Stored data
----

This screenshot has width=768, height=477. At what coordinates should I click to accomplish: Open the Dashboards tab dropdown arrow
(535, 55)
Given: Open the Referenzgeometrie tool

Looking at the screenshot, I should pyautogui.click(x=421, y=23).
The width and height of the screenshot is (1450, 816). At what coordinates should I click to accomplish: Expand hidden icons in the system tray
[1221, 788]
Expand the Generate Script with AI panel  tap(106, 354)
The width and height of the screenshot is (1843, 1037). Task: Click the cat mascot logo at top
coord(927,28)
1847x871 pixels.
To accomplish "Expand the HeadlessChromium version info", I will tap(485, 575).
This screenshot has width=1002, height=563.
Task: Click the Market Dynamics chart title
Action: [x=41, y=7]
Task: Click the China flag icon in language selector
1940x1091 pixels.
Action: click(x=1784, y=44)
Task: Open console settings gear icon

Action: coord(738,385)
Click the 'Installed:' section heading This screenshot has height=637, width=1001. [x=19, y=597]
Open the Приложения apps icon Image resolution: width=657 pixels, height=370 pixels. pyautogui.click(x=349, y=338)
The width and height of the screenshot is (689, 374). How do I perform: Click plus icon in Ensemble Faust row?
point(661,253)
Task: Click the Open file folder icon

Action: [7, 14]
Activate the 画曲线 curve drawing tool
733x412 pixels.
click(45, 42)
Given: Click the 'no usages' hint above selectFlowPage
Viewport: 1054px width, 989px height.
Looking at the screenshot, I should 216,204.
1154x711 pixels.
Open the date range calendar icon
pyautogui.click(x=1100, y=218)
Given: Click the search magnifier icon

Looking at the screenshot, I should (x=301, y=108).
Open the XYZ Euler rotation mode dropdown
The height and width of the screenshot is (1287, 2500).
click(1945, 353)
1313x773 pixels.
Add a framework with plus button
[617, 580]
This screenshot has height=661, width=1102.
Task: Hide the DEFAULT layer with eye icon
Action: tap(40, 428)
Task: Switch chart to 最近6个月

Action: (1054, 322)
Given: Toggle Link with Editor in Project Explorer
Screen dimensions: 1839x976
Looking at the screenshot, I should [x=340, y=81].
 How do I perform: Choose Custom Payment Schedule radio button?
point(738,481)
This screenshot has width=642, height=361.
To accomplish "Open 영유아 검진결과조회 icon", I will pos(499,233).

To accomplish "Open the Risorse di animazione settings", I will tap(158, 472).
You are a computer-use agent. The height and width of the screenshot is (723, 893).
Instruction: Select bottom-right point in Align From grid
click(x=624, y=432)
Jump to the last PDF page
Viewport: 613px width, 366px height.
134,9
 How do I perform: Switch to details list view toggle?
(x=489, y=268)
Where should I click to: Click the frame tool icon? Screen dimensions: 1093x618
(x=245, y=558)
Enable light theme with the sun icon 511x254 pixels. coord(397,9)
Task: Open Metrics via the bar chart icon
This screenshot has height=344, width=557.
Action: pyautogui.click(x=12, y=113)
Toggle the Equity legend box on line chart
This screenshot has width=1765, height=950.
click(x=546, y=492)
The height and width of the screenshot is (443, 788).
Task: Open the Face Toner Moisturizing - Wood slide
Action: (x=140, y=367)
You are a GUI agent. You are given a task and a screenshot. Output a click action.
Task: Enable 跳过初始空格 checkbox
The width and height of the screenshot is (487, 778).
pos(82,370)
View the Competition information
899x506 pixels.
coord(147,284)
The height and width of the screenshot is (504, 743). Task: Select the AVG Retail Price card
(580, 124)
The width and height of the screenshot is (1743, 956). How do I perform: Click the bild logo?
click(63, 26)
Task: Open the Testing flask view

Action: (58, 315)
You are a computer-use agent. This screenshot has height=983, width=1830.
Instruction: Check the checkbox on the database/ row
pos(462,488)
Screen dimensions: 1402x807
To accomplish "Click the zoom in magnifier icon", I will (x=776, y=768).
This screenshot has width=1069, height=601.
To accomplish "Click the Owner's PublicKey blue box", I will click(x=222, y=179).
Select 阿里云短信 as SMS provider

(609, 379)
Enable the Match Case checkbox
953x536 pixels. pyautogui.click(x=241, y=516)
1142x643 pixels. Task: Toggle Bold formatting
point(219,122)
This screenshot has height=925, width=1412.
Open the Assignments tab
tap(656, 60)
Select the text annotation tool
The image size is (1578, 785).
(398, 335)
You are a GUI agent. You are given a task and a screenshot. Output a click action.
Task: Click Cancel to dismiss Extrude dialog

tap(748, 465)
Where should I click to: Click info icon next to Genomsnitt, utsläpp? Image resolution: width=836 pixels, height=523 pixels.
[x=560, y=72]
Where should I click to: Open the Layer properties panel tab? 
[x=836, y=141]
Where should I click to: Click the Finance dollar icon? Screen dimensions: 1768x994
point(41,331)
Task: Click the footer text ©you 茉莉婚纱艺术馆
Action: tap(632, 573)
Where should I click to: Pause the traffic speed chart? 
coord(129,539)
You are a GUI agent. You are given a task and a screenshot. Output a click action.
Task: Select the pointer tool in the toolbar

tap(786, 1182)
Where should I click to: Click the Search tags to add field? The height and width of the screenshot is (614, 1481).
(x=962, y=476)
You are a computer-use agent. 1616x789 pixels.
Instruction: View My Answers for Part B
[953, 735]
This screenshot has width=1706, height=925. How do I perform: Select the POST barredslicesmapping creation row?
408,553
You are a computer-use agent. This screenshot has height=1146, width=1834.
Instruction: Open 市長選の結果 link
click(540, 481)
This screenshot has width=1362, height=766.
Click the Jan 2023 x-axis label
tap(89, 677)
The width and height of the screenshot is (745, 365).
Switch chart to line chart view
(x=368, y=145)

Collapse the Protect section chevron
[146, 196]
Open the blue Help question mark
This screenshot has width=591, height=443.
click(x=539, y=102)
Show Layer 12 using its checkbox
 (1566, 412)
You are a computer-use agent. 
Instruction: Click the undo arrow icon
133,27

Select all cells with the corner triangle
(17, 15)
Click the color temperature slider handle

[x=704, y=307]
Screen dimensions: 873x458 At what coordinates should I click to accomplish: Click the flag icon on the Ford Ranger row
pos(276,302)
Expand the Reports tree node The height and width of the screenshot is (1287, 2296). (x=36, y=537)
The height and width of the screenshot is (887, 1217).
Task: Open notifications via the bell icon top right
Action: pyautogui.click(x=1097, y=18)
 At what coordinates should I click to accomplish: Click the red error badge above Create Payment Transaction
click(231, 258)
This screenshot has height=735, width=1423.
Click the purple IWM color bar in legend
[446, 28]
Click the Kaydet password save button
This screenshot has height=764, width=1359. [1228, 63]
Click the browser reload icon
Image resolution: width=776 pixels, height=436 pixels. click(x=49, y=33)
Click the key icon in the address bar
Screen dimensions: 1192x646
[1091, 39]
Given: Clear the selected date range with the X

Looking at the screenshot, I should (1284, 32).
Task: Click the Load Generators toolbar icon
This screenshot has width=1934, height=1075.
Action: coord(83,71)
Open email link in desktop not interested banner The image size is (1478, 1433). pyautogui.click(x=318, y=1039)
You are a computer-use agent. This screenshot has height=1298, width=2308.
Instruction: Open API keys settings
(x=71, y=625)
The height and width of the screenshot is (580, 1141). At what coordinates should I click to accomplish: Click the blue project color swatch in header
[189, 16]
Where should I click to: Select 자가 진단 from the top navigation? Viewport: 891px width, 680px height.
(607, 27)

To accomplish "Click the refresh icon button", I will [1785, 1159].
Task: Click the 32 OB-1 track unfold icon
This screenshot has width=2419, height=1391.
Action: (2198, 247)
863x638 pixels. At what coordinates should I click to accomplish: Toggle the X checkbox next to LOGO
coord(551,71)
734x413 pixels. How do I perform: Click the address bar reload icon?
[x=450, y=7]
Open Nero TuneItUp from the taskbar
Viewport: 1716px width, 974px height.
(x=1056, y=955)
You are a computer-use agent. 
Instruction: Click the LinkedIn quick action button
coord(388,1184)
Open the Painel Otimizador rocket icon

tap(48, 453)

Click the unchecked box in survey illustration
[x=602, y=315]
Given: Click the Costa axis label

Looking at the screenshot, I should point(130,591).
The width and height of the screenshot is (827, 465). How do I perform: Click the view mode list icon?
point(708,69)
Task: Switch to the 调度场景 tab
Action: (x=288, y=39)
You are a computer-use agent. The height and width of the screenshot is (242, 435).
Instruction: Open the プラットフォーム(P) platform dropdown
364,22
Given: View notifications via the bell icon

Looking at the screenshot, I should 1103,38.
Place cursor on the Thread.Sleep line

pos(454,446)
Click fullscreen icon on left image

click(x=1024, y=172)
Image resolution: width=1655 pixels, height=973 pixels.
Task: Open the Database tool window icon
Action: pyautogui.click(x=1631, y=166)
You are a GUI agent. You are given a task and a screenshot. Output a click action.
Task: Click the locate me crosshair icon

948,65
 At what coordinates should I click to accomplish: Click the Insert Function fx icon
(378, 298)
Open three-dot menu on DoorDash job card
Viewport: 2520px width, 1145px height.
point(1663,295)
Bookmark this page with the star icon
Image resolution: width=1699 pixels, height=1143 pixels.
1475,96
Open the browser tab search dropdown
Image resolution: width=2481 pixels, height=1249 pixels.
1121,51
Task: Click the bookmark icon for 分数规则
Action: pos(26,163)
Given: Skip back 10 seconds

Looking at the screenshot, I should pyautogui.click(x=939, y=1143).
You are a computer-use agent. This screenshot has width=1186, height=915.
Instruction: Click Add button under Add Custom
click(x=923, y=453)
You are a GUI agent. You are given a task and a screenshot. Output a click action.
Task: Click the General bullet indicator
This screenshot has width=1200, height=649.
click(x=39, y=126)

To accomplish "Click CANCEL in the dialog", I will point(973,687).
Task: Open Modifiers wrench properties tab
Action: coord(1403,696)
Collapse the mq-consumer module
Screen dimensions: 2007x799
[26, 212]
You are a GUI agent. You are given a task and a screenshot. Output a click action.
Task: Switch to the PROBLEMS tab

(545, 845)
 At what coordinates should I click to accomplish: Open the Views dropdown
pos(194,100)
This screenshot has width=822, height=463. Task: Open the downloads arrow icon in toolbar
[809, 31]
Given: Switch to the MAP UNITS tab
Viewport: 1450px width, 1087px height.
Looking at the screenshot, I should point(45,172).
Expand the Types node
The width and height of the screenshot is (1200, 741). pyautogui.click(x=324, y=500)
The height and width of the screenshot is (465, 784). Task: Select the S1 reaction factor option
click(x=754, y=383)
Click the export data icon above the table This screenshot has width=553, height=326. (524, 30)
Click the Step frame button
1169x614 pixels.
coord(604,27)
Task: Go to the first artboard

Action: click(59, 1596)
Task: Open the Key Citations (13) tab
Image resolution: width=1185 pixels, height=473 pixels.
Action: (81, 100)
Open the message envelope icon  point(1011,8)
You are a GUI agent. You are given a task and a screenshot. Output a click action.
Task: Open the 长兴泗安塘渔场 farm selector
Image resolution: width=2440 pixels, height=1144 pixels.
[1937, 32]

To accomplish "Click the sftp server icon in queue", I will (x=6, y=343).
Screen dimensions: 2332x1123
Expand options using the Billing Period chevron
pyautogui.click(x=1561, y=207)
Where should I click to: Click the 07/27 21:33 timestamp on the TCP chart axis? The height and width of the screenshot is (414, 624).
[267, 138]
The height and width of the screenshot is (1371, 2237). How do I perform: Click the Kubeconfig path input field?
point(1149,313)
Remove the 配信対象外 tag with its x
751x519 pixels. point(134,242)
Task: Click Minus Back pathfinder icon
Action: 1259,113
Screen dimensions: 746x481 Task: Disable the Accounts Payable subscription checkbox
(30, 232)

----

**Work request:** From the entries above, copy every line that holds the word "selector".

**Output below:**
Task: Click the China flag icon in language selector
Task: Open the 长兴泗安塘渔场 farm selector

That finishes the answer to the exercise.